All tetracyclines form a stable calcium complex in any bone-forming tissue. A decrease in the fibula growth rate has been observed in prematures given oral tetracycline in doses of 25 mg/kg every six hours. This reaction was shown to be reversible when the drug was discontinued.


Results of animal studies indicate that tetracyclines cross the placenta, are found in fetal tissues, and can have toxic effects on the developing fetus (often related to retardation of skeletal development). Evidence of embryo toxicity has been noted in animals treated early in pregnancy. If any tetracycline is used during pregnancy or if the patient becomes pregnant while taking these drugs, the patient should be apprised of the potential hazard to the fetus.


The antianabolic action of the tetracyclines may cause an increase in BUN. Studies to date indicate that this does not occur with the use of doxycycline in patients with impaired renal function.


Photosensitivity manifested by an exaggerated sunburn reaction has been observed in some individuals taking tetracyclines. Patients apt to be exposed to direct sunlight or ultraviolet light should be advised that this reaction can occur with tetracycline drugs, and treatment should be discontinued at the first evidence of skin erythema.



PRECAUTIONS



General:


As with other antibiotic preparations, use of this drug may result in overgrowth of non-susceptible organisms, including fungi. If superinfection occurs, the antibiotic should be discontinued and appropriate therapy instituted.


Bulging fontanels in infants and benign intracranial hypertension in adults have been reported in individuals receiving tetracyclines. These conditions disappeared when the drug was discontinued.


Incision and drainage or other surgical procedures should be performed in conjunction with antibiotic therapy when indicated.


Prescribing Doxycycline Monohydrate Capsules in the absence of proven or strongly suspected bacterial infection or a prophylactic indication is unlikely to provide benefit to the patient and increases the risk of the development of drug-resistant bacteria.



Information for Patients:


All patients taking doxycycline should be advised:


–to avoid excessive sunlight or artificial ultraviolet light while receiving doxycycline and to discontinue therapy if phototoxicity (e.g., skin eruptions, etc.) occurs. Sunscreen or sunblock should be considered. (See WARNINGS.)


–to drink fluids liberally along with doxycycline to reduce the risk of esophageal irritation and ulceration. (See ADVERSE REACTIONS.)


–that the absorption of tetracyclines is reduced when taken with foods, especially those which contain calcium. However, the absorption of doxycycline is not markedly influenced by simultaneous ingestion of food or milk. (See Drug Interactions.)


–that the absorption of tetracyclines is reduced when taking bismuth subsalicylate. (See Drug Interactions.)


–not to use outdated or poorly stored doxycycline.


–that the use of doxycycline might increase the incidence of vaginal candidiasis.

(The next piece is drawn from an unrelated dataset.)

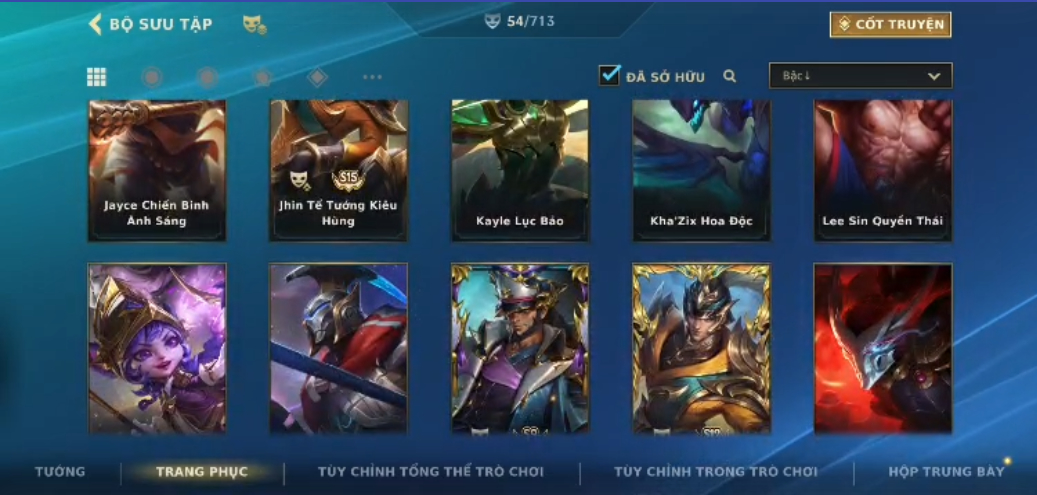Open Tùy Chỉnh Trong Trò Chơi tab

Diarrhea is a common problem caused by antibiotics which usually ends when the antibiotic is discontinued. Sometimes after starting treatment with antibiotics, patients can develop watery and bloody stools (with or without stomach cramps and fever) even as late as two or more months after having taken the last dose of the antibiotic. If this occurs, patients should contact their physician as soon as possible.


Patients should be counseled that antibacterial drugs including Doxycycline Monohydrate Capsules should only be used to treat bacterial infections. They do not treat viral infections (e.g., the common cold). When Doxycycline Monohydrate capsules are prescribed to treat a bacterial infection, patients should be told that although it is common to feel better early in the course of therapy, the medication should be taken exactly as directed. Skipping doses or not completing the full course of therapy may (1) decrease the effectiveness of the immediate treatment and (2) increase the likelihood that bacteria will develop resistance and will not be treatable by Doxycycline Monohydrate Capsules or other antibacterial drugs in the future.



Laboratory Tests:


In venereal disease when coexistent syphilis is suspected, a dark-field examination should be done before treatment is started and the blood serology repeated monthly for at least four months.


In long-term therapy, periodic laboratory evaluations of organ systems, including hematopoietic, renal, and hepatic studies should be performed.



Drug Interactions:


Because tetracyclines have been shown to depress plasma prothrombin activity, patients who are on anticoagulant therapy may require downward adjustment of their anticoagulant dosage.


Since bacteriostatic drugs may interfere with the bactericidal action of penicillin, it is advisable to avoid giving tetracyclines in conjunction with penicillin.


Absorption of tetracyclines is impaired by antacids containing aluminum, calcium, or magnesium, and iron-containing preparations.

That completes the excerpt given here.